Return verbatim every line of the records from the line with "Click the nacelle-concept.fr globe favicon" to the line with "click(x=973, y=666)", both lines included.

Data lines

** begin **

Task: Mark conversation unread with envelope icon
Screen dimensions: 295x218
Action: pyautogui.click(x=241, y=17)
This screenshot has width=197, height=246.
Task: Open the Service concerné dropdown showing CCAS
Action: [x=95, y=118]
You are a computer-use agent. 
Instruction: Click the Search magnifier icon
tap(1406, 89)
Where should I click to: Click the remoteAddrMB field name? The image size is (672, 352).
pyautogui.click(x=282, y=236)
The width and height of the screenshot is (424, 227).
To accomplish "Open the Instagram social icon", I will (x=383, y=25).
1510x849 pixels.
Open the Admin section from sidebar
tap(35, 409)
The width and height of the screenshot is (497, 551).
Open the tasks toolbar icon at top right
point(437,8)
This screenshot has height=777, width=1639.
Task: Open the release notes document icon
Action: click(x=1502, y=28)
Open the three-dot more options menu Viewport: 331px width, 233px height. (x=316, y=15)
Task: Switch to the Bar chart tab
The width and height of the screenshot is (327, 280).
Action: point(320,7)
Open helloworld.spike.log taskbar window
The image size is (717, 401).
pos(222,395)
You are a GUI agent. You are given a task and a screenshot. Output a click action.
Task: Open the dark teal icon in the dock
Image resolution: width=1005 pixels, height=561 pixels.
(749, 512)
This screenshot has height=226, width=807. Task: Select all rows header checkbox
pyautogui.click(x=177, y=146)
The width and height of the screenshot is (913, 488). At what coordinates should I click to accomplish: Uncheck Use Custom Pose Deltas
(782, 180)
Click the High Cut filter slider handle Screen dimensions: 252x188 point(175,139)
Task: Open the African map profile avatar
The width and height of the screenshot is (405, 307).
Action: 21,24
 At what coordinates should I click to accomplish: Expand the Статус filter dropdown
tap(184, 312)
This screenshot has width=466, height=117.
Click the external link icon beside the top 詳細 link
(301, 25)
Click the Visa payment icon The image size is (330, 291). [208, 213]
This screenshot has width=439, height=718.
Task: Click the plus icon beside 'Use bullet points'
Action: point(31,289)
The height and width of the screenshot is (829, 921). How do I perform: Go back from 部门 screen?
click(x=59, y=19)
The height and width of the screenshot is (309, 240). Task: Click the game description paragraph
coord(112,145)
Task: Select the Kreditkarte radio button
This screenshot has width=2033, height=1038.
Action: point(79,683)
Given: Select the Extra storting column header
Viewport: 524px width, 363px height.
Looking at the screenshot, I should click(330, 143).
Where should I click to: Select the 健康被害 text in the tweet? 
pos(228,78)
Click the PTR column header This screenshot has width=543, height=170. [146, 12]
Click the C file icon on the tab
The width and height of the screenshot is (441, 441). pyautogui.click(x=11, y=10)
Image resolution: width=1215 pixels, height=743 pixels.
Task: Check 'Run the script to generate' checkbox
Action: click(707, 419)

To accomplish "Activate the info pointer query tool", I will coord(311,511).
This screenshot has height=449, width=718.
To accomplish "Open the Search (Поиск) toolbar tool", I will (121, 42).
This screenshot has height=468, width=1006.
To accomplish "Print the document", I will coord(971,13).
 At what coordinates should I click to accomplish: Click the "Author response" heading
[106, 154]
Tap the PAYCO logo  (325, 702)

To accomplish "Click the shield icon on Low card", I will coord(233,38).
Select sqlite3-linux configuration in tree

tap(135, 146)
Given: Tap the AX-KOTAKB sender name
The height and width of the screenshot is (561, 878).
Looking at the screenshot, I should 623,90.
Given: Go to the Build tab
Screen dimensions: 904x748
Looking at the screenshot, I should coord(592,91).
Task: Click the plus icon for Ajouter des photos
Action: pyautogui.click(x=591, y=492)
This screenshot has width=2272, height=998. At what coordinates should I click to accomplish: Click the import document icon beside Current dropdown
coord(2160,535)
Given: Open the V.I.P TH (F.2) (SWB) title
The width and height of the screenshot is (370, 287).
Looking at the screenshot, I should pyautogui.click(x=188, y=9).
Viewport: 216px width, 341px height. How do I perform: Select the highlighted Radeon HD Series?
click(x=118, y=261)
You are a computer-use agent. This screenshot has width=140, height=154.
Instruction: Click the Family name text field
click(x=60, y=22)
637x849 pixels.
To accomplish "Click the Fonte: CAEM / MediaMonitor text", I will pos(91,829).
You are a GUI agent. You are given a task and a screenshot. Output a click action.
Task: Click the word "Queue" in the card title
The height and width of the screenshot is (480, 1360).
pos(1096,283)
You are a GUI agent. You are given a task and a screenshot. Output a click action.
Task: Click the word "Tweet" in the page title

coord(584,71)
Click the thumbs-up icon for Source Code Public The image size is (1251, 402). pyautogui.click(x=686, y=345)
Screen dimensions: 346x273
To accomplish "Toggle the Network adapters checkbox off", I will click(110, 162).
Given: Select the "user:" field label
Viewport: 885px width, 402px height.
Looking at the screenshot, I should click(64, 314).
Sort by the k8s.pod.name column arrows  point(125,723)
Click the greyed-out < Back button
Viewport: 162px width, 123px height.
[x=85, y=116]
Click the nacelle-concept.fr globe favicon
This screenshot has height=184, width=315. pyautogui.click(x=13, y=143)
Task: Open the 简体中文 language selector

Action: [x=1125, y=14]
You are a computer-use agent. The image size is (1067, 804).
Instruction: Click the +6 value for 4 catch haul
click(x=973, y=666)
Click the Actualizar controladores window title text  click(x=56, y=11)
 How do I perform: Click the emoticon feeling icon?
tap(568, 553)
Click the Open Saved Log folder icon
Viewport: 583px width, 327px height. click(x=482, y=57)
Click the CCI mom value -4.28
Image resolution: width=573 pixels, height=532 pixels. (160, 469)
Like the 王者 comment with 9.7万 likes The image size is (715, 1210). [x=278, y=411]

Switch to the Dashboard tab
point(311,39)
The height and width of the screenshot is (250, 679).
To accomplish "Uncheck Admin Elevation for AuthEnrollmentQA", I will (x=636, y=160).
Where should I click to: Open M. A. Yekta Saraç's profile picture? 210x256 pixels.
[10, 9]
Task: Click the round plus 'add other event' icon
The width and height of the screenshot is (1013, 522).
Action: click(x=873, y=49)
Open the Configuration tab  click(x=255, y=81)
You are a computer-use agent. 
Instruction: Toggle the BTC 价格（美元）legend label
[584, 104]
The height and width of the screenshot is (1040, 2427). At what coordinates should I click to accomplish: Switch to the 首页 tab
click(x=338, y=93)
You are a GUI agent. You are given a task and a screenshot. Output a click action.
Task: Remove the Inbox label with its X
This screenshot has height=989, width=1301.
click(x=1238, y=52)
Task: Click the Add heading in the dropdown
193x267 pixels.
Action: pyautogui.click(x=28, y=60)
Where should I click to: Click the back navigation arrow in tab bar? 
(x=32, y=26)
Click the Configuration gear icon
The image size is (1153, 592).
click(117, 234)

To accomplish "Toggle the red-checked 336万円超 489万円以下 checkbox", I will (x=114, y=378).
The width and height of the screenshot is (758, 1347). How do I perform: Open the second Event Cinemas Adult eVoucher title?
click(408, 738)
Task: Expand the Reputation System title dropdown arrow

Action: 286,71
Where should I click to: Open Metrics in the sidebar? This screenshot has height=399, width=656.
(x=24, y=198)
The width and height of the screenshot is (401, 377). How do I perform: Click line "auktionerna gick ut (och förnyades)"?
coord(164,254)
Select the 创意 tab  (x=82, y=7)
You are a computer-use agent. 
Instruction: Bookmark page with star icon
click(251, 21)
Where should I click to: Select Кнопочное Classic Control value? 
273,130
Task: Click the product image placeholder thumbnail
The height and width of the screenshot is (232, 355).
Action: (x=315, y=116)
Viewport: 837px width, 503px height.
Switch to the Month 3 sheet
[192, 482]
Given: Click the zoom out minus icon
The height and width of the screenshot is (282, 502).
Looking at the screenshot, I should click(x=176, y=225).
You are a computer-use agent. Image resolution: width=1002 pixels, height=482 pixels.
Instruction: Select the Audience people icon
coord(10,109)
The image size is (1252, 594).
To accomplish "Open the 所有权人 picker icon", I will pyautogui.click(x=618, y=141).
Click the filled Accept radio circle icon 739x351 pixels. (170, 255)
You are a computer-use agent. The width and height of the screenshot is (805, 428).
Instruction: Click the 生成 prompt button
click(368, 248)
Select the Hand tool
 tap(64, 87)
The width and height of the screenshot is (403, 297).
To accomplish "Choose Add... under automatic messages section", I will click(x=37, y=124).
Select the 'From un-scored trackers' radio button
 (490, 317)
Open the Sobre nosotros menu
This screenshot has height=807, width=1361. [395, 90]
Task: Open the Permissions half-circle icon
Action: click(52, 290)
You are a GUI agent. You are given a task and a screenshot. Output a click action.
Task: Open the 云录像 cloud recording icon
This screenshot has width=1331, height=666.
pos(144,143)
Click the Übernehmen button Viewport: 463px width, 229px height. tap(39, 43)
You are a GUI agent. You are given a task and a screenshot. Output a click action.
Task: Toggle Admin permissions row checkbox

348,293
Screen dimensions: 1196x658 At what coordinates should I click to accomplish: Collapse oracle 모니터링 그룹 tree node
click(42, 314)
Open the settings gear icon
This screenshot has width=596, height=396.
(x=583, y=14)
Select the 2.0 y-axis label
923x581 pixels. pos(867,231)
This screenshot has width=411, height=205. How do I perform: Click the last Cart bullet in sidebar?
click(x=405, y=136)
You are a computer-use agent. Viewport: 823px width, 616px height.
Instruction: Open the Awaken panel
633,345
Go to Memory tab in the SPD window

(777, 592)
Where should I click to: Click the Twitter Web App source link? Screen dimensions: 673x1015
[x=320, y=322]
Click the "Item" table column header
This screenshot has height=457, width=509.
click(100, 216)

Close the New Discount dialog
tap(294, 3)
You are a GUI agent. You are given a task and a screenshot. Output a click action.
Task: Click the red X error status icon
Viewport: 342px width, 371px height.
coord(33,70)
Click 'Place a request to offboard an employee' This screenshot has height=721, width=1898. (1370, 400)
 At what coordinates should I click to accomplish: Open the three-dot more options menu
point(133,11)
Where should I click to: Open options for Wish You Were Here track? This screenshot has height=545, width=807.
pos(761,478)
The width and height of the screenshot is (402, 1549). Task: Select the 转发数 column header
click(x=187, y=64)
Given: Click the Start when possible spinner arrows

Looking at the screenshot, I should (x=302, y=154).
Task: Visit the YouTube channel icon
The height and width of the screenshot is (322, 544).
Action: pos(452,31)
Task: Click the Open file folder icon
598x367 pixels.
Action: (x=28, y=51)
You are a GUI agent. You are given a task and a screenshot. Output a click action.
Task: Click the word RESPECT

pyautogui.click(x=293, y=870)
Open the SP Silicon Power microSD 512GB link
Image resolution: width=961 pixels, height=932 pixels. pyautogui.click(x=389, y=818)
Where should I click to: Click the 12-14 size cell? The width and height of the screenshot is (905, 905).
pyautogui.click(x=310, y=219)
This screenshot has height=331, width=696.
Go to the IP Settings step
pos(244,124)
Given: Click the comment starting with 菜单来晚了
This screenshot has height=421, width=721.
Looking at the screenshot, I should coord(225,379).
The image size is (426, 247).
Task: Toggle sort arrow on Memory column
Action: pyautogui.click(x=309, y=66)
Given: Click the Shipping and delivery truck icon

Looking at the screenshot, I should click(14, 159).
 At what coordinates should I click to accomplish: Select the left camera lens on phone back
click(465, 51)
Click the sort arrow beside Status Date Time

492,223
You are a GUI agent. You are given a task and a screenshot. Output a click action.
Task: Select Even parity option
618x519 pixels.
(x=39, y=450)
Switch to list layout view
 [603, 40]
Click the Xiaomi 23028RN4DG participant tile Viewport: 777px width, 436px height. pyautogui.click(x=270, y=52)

** end **

◆ **Exercise output**
Click the nacelle-concept.fr globe favicon
This screenshot has height=184, width=315. pyautogui.click(x=13, y=143)
Task: Open the 简体中文 language selector

Action: [x=1125, y=14]
You are a computer-use agent. The image size is (1067, 804).
Instruction: Click the +6 value for 4 catch haul
click(x=973, y=666)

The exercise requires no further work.